As a dog owner, it is crucial to make informed decisions about the health and well-being of our pets. One of the most significant decisions we must make is whether or not to desex or neuter our dogs or bitches. While many myths and misconceptions surround this topic, scientific research can help us determine the best time to undergo this procedure without putting our furry friends at risk. Here are some key points to consider when deciding the right time to desex or neuter your dog: Health benefits of desexing or neutering: According to a study conducted by the University of California, Davis, desexing or neutering your dog can help prevent or reduce certain health risks such as breast cancer, prostate cancer, and pyometra (a potentially life-threatening infection of the uterus in females). However, it is important to note that early desexing or neutering may increase the risk of other health problems such as joint disorders and some types of cancer. Age and breed considerations: The age at which to desex or neuter your dog can vary depending on their breed and size. Smaller breeds tend to mature faster, and experts recommend desexing or neutering them at around 6 months of age, while larger breeds should wait until they are fully grown (around 12-18 months) to avoid joint problems. Behavioural considerations: Many dog owners choose to neuter or desex their pets to curb unwanted behaviours such as aggression, territorial marking, and roaming. However, while this can be effective, it is important to address the root cause of these behaviours through proper dog training and socialisation. Consult with your vet: Your veterinarian is the best resource for determining the right time to desex or neuter your dog. They can evaluate your pet's individual needs and health risks to make an informed recommendation. In conclusion, desexing or neutering your dog can have significant health benefits, but it is important to consider factors such as age, breed, and individual health risks. Consult with your veterinarian and do your research to make the best decision for your furry friend.

Ultimately, whether to neuter your pet and when to do so is a personal decision that should be made after consulting with your veterinarian and considering your dog's specific needs, medical history, and lifestyle.

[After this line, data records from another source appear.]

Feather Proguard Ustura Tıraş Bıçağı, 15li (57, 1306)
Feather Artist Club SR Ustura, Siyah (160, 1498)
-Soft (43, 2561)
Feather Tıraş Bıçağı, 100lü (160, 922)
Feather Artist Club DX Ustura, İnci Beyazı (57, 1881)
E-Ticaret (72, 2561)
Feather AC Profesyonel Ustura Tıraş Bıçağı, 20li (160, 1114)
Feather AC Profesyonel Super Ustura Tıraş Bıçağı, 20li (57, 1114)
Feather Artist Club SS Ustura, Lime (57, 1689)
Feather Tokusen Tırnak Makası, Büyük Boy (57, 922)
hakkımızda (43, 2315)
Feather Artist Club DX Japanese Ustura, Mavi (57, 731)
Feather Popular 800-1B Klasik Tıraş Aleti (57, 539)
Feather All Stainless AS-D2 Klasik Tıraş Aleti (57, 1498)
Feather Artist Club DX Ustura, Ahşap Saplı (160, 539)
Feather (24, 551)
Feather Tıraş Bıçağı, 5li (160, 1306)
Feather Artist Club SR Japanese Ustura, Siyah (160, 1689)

Instead of searching ‘dog training Brisbane’ just google bonnies dog obedience.


Wanting to know a little more about your particular dogs’ breed? Dog Health? https://www.ucdavis.edu/news/when-should-you-neuter-your-dog-avoid-health-risks


Summary:


Desexing at Different Ages: EAD

  • Early Age Desexing: Refers to desexing puppies between 6-14 weeks of age. While early desexing is still recommended by some veterinarians, recent scientific research has shown that there may be some downsides to desexing dogs at a very young age.

o Advantages: May prevent certain reproductive disorders, reduces the risk of unwanted pregnancies, and may reduce certain unwanted behaviours.

o Disadvantages: May increase the risk of certain health problems and may alter certain aspects of behaviour and temperament.


  • Prepubescent Desexing: Refers to desexing puppies between 6 months and 1 year of age. This is the most common age for desexing in the United States Australia and many other countries.

o Advantages: May prevent certain reproductive disorders, reduces the risk of unwanted pregnancies, and may reduce certain unwanted behaviours.

o Disadvantages: May increase the risk of certain health problems and may alter certain aspects of behaviour and temperament.

o Scientific research has shown there may be other potential issues

  • Mature Dog Desexing: Refers to desexing dogs over 1 year of age. While desexing at a mature age is less common, it is becoming more popular as scientific research continues to reveal the potential risks of desexing at a young age.

o Advantages: May prevent certain reproductive disorders, reduces the risk of unwanted pregnancies, and may reduce certain unwanted behaviours.

o Disadvantages: Is a more invasive surgical procedure than desexing at a young age and may have a longer recovery time.